President George Bush and his motorcade passed the growing camp of war protesters outside his ranch Friday without incident.

As Mr. Bush passed on his way to and from a political fundraiser, law enforcement blocked two intersecting roads where the demonstrators have camped out all week. Officers required the group to stand behind yellow tape, but no one was asked to leave.

The motorcade didn't stop.

Cindy Sheehan of Vacaville, Calif., whose 24-year-old son Casey died in Iraq last year, started the vigil along the road leading to Mr. Bush's ranch, held a sign that read: "Why do you make time for donors and not for me?"

On Friday, Mr. Bush arrived before noon at a neighbor's ranch for a barbecue that was expected to raise at least $2 million for the Republican National Committee.

It was unclear whether Mr. Bush, riding in a black Suburban with tinted windows, saw the demonstrators.

Sheehan says she wants to meet with him again, they spoke in June 2004, in light of information since then discrediting the war rationale that Iraq had weapons of mass destruction.

Sheehan, 48, set up camp last weekend a few miles from Mr. Bush's ranch, and the group with her has now grown to more than 100.

Barbara Porchia, whose son died two years ago in Iraq, joined Sheehan on Thursday.

"These are our children and I think we deserve to know the real reasons behind this war," Porchia said in a telephone interview Friday.

"I think what America is not understanding is there are a lot of people in pain here," she said. "We've lost children. We've lost loved ones. You could get some peace if you knew what was going on."

Despite the growing numbers of people joining Sheehan, demonstrators are facing increased antagonism from locals and opposition from some military families.

More drivers are speeding and blaring horns continuously as they pass the camp, which started Saturday as grieving mother Cindy Sheehan's simple peace vigil. It has grown to about 100 people, with more expected from across the nation.

Protesters are digging in their heels, vowing to stay by their tents in the heat or rain until President Bush talks to Sheehan or until his five-week ranch visit ends later this month.

Mr. Bush commented on the protests for the first time Thursday, saying he sympathizes with Sheehan and has tried to comfort many slain soldiers' relatives. He did not say whether he will meet with Sheehan.

"Listen: I sympathize with Mrs. Sheehan. She feels strongly about her position. And she has every right in the world to say what she believes. This is America. She has a right to her position," Mr. Bush said.

He also acknowledged that some families of U.S. soldiers serving in Iraq want to bring the troops home now, but said that would be a big mistake.

"Pulling the troops out would send a terrible signal to the enemy," he said.

DATA SECTION:
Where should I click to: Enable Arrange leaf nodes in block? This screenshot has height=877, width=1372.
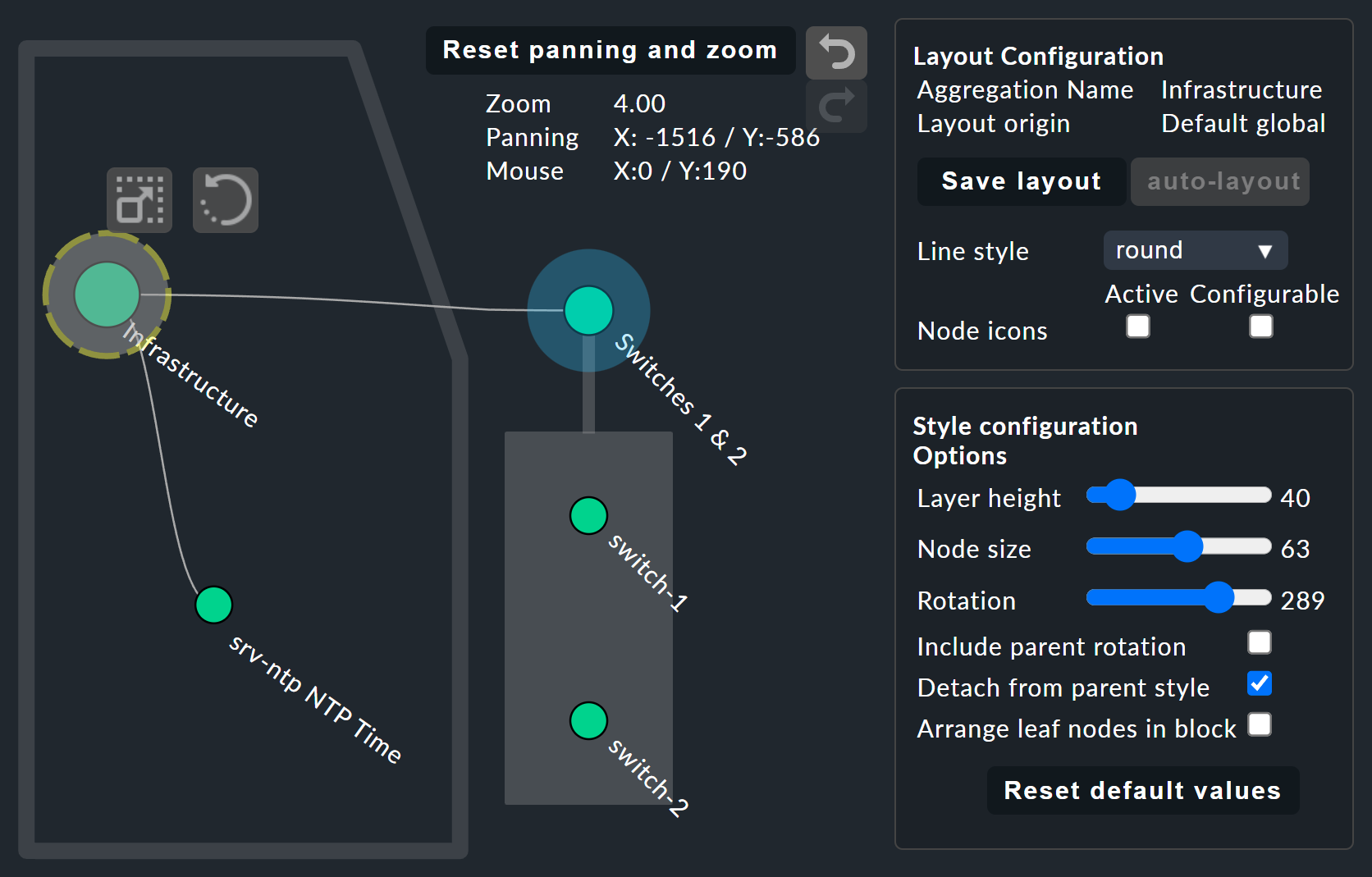tap(1260, 725)
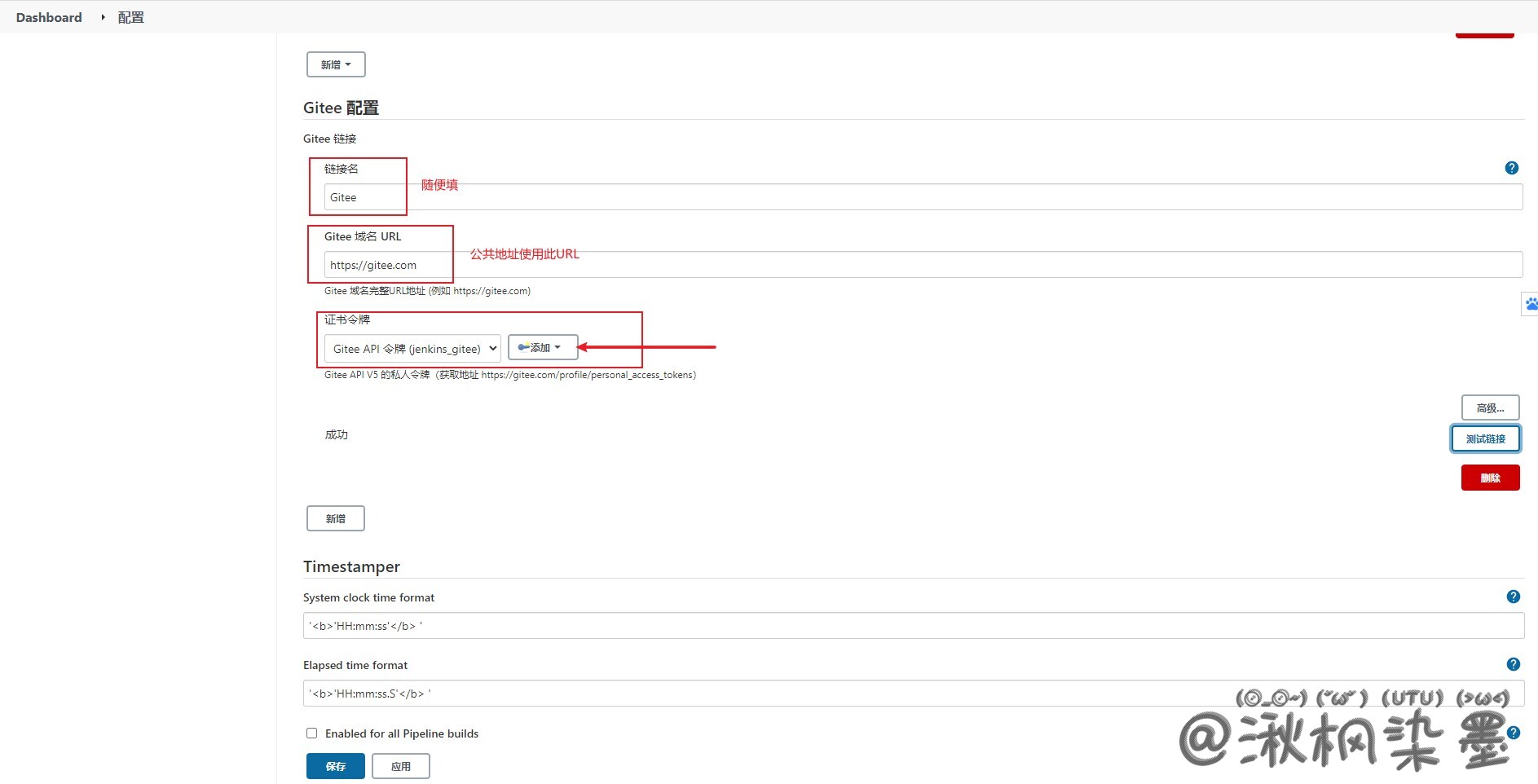Screen dimensions: 1538x784
Task: Enable the all Pipeline builds checkbox
Action: (x=311, y=733)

DIRECTIVES:
1 - According to the news report about the ranch protest, how much money was the barbecue expected to raise?
2 - Decide whether each statement agrees with the news report about the ranch protest: (a) The motorcade stopped near the demonstrators' camp. (b) Barbara Porchia joined Sheehan on Thursday. (c) Officers ordered some demonstrators to leave the roadside.
3 - Write the next few paragraphs of the news report about the ranch protest, picking up after its final sentence.
The rows above come from a separate source and have no connection to the news report about the ranch protest.

TASK-BY-TASK RESULTS:
1 - At least $2 million for the Republican National Committee.

2 -
(a) No: "The motorcade didn't stop."
(b) Yes: "Barbara Porchia, whose son died two years ago in Iraq, joined Sheehan on Thursday."
(c) No: "Officers required the group to stand behind yellow tape, but no one was asked to leave."

3 -
For Cindy Sheehan, the president's words weren't enough, CBS News Senior White House Correspondent Bill Plante reports.

"I don't want his compassion or his sympathy, because I know it's not real," Sheehan said. "What I want is answers to my questions."

The White House, while reluctant to criticize Sheehan, points out that the president met with her and other families of the fallen a year ago and Friday put out a list of 24 such gatherings with 900 family members.

While Sheehan has been joined by dozens of other anti-war protesters,
and her cause has been taken up by high-profile liberal groups
like MoveOn.org, her efforts are drawing criticism as well. In an e-mail to the Drudge Report, members of her husband's family said, "She now appears to be promoting her own personal agenda and notoriety at the expense of her son's good name and reputation."

Sheehan says she's always been at odds politically with her Republican in-laws.

"When they voted for the man who my husband and I consider killed our son, that was the thing that was the last straw," Sheehan said.

Although authorities have not arrested anyone or forced the protesters to move, more residents have complained about the group parking on the edge of private property or blocking an intersecting road, according to the McLennan County Sheriff's Office.

Deputies went to the site Thursday with county health inspectors to see if conditions were sanitary but said they found no problems. Protesters said they have used restrooms at the Crawford Peace House several miles away but that portable toilets will be brought to the camp.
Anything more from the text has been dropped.